Well-produced, eclectic debut capturing the ebbs and flows of life.
Robin Elliott hails from Merseyside but is currently based in London. Having released three EPs, ‘There Is A Land’ marks his debut full-length recording. It commences with ‘Another Country‘, which is a wistful song about long-distance relationships. ‘The Classics’ starts with Elliott’s late father testing a Dictaphone many years ago. It’s a song that looks to the past, ‘No-one makes them like they used to, Those days are over’, but also alludes to the speeding up of time as we grow older, ‘The sun is growing and we double our speed again’.
‘William V’ is a song that’s been released in an acoustic form on one of Elliott’s previous EPs. It’s an excellent piece of social commentary. It’s tale of a boy who was torn from his dead mother’s womb, and ends up with foster parents on the Broadwater Farm estate in North London. Following the riots on the estate in 1985 he’s sent to a care home. The song fast forwards to the future when his ‘namesake is proudly crowned king’ and William finds himself alone in a doorway. The song benefits from a full band sound, including a swirling organ, compared to the solo version Elliott put out in 2017.
‘Southport At Night’ is an eight-minute epic with Elliott reflecting on his youth. It is a beautifully put together narrative filled with ‘embarrassing dancing’ and ‘drunken streets in a blur of streetlights’. It’s song that forms the centrepiece of the album, dividing it into two halves. ‘Traveller’, which follows it, is a slightly jazzy number. ‘Nowhere In Particular’ also starts with a jazz beat before adopting a more indie sound. It sums up a trek around an urban area well, until Elliott finds himself on the motorway for a ‘little ride’, returning home to tell his loved one that he’s been ‘nowhere in particular’.
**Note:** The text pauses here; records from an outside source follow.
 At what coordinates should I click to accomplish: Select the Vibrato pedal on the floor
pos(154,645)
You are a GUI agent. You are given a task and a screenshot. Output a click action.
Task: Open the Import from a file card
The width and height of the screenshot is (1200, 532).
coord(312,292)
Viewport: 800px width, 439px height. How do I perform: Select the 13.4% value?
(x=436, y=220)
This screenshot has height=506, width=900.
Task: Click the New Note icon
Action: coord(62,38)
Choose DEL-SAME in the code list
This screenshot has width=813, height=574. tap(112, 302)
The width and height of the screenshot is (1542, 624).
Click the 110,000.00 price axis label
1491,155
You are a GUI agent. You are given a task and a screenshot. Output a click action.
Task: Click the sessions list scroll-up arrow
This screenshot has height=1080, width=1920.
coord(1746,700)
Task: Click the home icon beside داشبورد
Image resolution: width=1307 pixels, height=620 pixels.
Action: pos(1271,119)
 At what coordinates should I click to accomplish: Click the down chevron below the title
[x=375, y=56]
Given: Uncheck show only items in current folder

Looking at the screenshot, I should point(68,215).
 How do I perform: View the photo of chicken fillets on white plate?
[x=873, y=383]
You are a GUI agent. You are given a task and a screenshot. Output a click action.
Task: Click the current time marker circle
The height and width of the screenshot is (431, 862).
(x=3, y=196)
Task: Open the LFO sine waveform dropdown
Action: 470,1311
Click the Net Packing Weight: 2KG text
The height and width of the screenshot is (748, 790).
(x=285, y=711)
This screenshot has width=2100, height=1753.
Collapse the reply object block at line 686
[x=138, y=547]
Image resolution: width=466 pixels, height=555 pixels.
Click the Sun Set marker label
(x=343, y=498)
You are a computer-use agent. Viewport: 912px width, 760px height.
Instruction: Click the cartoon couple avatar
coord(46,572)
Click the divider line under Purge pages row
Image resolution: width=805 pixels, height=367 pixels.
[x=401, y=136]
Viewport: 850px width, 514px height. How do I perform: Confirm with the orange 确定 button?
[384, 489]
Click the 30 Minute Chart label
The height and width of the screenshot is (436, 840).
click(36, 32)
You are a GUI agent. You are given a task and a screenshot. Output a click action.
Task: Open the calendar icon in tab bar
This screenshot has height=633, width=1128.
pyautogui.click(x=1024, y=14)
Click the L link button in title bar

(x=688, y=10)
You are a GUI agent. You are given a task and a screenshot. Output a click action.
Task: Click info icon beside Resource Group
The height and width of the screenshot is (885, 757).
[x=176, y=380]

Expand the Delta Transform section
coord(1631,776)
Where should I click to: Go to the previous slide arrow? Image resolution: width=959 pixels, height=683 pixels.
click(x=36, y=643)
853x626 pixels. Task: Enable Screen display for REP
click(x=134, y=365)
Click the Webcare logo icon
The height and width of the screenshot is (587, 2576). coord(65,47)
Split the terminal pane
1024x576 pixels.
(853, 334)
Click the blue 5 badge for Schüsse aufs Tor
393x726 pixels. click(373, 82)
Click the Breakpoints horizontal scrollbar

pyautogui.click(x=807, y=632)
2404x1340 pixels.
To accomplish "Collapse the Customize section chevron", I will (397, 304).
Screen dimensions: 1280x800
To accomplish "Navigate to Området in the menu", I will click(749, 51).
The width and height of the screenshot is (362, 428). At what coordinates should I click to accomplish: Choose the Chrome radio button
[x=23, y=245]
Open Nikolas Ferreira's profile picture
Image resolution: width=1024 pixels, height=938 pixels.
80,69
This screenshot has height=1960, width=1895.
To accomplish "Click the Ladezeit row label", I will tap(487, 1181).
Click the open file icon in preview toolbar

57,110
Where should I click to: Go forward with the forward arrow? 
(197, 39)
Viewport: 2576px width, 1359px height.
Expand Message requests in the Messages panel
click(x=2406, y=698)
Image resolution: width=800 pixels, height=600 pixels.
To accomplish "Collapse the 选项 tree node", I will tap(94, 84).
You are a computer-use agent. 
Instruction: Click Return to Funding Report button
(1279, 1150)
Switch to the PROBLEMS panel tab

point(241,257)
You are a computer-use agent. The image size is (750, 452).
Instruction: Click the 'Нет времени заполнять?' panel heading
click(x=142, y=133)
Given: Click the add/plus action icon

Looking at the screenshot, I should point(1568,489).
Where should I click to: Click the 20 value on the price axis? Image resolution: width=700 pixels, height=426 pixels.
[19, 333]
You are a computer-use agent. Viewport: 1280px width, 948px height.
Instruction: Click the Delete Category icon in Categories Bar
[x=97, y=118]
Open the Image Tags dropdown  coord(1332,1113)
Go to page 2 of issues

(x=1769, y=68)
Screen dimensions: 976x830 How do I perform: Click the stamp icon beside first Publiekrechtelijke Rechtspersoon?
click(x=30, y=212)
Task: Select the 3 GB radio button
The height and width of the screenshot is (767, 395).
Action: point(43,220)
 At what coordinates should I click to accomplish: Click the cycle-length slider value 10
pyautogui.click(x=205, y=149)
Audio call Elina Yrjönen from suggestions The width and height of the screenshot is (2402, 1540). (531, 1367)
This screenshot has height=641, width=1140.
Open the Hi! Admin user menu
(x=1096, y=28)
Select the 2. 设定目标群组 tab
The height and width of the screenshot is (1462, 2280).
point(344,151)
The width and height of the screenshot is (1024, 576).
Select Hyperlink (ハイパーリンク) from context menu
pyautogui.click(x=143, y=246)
The title track, ‘There Is A Land’, commences with some sparkling guitar. Elliot describes it as “a bit like something from a fable or fairy tale, with a naivety to it, but almost like a naivety that’s on the cusp of realising that it’s naïve”. ‘Is The Sun Shining’ appropriately has a lead guitar line that sounds like it’s been influenced by southern African, it could almost be an outtake from Paul Simon’s ‘Graceland’. ‘Mute The Button’ ends the album. The song’s underlain by an understated analogue synth line and some beautiful backing vocals. It features some interesting characters, one of whom ‘Pictures himself as a young Bo Diddley, But he’s the spit of an elderly Johnny Borrell, Struggling to wrangle on those skinny, skinny jeans in a sad Sam Cooke motel’. It is a beautiful way to end a very fine album.